*Try it*
From the data underneath, reproduce exactly the stretch that begins at the line with "Click the Państwo column header" and ends after the line with "The width and height of the screenshot is (1176, 1012).".

*Supplied information*
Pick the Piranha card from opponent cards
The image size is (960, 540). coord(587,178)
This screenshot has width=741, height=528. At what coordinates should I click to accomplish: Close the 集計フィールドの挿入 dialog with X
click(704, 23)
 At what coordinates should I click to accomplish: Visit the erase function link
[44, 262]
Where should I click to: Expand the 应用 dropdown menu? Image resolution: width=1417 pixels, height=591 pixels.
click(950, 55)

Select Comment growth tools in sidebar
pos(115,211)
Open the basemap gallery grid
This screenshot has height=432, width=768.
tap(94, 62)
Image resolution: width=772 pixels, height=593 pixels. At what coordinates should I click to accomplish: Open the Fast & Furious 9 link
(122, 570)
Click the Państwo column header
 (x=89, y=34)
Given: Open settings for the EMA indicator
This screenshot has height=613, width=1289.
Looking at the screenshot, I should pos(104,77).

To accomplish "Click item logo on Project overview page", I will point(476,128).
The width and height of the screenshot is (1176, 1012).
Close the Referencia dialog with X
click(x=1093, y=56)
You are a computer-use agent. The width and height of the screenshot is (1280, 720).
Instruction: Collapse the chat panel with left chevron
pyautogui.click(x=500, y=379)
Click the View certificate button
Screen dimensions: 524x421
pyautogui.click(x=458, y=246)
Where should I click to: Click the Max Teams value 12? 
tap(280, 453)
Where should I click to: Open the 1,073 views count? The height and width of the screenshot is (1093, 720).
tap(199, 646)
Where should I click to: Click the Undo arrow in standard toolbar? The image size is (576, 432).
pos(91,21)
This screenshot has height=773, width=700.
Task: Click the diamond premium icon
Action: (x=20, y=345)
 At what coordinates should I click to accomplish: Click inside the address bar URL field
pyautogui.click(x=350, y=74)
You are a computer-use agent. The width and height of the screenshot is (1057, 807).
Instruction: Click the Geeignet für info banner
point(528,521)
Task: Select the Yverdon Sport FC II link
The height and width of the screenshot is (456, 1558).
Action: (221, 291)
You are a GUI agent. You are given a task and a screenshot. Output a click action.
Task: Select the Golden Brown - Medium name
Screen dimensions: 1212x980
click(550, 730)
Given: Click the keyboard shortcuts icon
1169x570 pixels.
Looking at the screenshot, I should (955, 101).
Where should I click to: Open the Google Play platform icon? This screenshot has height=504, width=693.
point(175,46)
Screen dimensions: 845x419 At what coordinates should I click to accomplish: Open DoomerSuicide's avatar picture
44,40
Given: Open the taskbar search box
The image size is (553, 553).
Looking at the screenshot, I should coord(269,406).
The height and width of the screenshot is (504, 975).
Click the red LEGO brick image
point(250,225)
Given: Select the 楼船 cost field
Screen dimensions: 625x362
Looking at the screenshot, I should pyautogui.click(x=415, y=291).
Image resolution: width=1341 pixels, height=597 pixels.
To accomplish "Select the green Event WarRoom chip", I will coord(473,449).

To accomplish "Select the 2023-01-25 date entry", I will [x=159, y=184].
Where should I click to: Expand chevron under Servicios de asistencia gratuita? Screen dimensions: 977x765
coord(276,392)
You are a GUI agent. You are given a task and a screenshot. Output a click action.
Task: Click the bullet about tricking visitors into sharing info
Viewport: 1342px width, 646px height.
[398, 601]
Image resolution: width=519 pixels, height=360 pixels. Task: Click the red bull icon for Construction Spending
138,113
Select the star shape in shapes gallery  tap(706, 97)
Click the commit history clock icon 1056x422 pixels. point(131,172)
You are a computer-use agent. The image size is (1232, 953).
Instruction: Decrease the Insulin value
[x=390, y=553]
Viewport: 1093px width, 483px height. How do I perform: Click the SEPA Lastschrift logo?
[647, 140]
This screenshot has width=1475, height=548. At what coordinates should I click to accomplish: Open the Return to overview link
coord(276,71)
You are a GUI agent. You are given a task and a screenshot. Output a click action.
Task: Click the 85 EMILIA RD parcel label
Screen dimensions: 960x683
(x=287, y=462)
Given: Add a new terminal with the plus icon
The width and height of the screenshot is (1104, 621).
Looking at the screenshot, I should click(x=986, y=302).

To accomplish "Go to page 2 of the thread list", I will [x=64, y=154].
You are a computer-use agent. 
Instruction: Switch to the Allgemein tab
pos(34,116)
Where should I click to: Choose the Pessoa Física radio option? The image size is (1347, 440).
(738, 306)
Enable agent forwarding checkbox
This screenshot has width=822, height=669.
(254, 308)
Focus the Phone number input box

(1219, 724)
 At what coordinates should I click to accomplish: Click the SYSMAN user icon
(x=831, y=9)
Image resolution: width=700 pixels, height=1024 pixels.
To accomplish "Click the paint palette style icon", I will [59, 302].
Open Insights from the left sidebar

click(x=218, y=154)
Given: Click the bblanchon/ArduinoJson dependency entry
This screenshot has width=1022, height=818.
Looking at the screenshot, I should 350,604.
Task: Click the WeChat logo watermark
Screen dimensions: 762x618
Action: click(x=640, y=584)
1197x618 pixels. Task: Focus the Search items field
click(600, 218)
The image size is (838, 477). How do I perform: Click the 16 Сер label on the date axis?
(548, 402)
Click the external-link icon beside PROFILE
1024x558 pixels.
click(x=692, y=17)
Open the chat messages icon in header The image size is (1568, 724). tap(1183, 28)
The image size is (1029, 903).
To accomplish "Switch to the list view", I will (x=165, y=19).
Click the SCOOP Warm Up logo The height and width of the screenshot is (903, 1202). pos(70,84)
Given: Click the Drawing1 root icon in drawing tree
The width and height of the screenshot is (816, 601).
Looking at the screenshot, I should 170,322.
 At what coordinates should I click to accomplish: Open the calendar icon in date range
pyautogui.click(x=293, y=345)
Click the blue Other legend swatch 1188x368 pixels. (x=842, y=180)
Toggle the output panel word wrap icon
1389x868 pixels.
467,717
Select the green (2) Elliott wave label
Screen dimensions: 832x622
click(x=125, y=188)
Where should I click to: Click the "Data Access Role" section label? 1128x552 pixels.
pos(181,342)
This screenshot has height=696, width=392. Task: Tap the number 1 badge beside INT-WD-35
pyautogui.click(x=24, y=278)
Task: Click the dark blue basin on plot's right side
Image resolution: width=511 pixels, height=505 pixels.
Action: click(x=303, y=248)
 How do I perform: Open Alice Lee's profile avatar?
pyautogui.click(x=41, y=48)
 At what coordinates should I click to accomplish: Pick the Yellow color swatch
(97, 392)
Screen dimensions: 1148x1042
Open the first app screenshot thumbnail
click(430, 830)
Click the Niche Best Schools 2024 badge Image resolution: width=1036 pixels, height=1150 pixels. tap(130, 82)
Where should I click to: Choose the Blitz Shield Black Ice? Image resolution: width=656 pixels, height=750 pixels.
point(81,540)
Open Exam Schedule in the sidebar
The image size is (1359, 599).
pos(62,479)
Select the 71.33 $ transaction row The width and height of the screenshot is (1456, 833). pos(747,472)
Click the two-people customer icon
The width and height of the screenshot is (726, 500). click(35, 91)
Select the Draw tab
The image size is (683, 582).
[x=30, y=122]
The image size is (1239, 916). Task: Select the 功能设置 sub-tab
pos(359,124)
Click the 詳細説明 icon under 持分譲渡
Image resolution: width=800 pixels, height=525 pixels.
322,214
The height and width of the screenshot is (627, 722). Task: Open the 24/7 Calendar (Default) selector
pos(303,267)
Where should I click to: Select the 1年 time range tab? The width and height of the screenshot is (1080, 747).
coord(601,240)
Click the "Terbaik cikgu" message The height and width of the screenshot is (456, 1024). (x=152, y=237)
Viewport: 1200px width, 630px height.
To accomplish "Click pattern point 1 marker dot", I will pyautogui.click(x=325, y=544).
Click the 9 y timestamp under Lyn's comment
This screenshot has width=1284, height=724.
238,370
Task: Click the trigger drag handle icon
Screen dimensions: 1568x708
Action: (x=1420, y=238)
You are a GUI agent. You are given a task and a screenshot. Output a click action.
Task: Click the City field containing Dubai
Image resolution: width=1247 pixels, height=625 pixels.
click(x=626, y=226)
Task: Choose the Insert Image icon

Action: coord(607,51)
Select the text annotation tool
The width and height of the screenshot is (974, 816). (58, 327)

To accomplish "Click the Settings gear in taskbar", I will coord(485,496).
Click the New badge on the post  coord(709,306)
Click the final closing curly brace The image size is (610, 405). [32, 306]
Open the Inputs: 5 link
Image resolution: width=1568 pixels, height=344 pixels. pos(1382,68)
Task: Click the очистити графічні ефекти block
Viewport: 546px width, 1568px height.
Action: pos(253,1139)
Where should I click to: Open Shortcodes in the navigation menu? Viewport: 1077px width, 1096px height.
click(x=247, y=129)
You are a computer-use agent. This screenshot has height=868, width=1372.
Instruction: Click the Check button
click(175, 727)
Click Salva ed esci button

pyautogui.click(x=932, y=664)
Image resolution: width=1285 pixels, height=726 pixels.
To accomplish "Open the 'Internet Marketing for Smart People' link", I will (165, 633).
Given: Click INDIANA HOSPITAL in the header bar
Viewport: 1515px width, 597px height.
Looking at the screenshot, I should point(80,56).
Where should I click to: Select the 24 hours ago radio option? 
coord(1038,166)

*Task solution*
Click the Państwo column header
 (x=89, y=34)
Given: Open settings for the EMA indicator
This screenshot has height=613, width=1289.
Looking at the screenshot, I should pos(104,77).

To accomplish "Click item logo on Project overview page", I will point(476,128).
The width and height of the screenshot is (1176, 1012).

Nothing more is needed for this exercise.